WhatsApp us

How to prepare yourself against Google SEO Penguin update?

Unless you're living in a remote part of the world, undoubtedly you would have heard the rumblings of a coming Google Penguin update of significant proportions.

To paraphrase Google’s web spam lead - Matt Cutts, the algorithm filter will have a "next generation" coming and that undeniably will have a major impact on the Search Engine Results Page (SERPs).

Having watched the initial rollout take many by surprise it make sense this time to at least attempt to prepare for what may be lurking around the corner.

What iClick Media knows about Google Penguin?

We know that the Google Penguin is essentially a link quality filter that sits on top of the search engine results page's core algorithm. It runs sporadically (the last official update was in October 2012), and is designed to take out websites that uses manipulative (or black hat SEO) techniques to improve their customers' search visibility.

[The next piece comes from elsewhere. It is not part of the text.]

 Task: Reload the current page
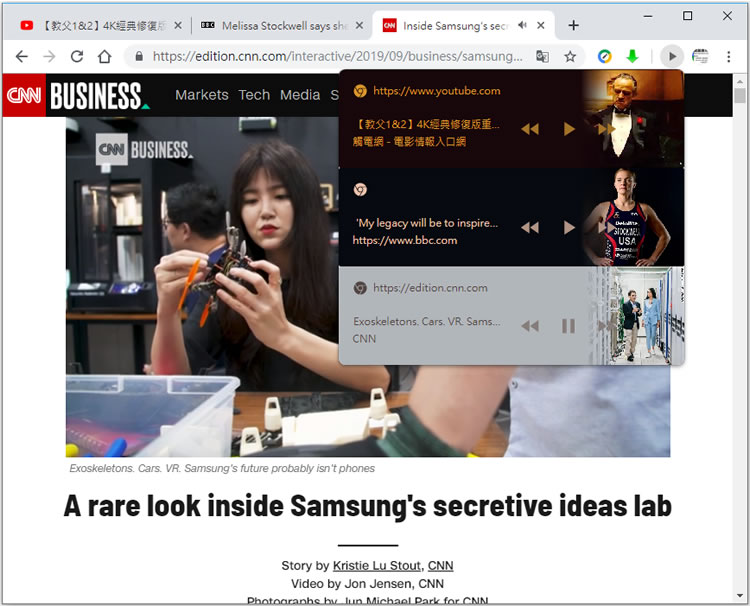[77, 57]
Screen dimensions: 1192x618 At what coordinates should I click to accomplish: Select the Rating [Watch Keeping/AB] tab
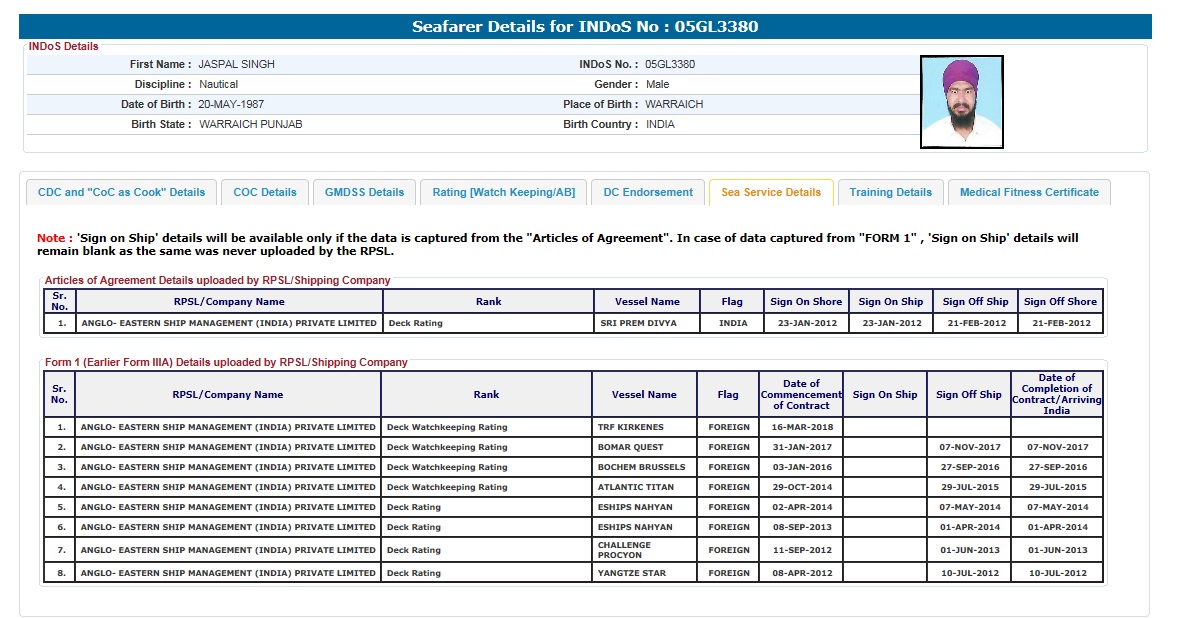(503, 192)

While there have been many examples of this being badly executed (just google for "BMW SEO Ban" or "JC Penney SEO Penalise"), with lots of site owners and SEO professionals complaining of injustice, it is clear that the Google web spam engineers have collected a lot of information over recent months and have improved results in many different verticals.

What this means is that Google's team is now on top of the existing data pile and testing output and as a result they are hungry for a major structural change to the way the filter works once again. To all clients who are managing their own SEO - beware!

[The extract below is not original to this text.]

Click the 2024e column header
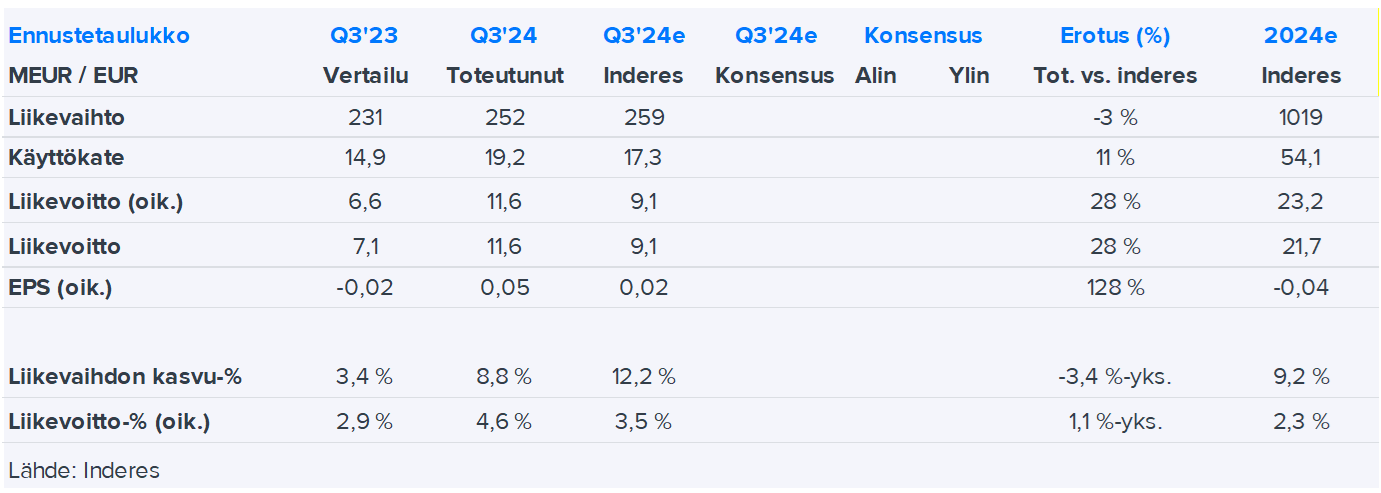The width and height of the screenshot is (1381, 493). [1301, 36]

We know that months of manual resubmissions and disavows have helped the Silicon Valley giant collect an unprecedented amount of data about the "bad neighborhoods" of links that had powered rankings until very recently, for thousands of high profile sites.

They have even been involved in specific and high profile web spam actions against sites like Interflora, working closely with internal teams to understand where links came from and watch closely as they were removed.

In short, Google’s new data pot makes most big data projects look like a school project! All the signs therefore point towards something much more intelligent and all encompassing.

The question is how can you profile your links and understand the probability of being impacted as a result when Penguin hits within the next few weeks or months?

If what you're reading so far sounds geeky and alien, don't worry. Just call 6362 0123 or send us a Request for Quotation here! If not, read on..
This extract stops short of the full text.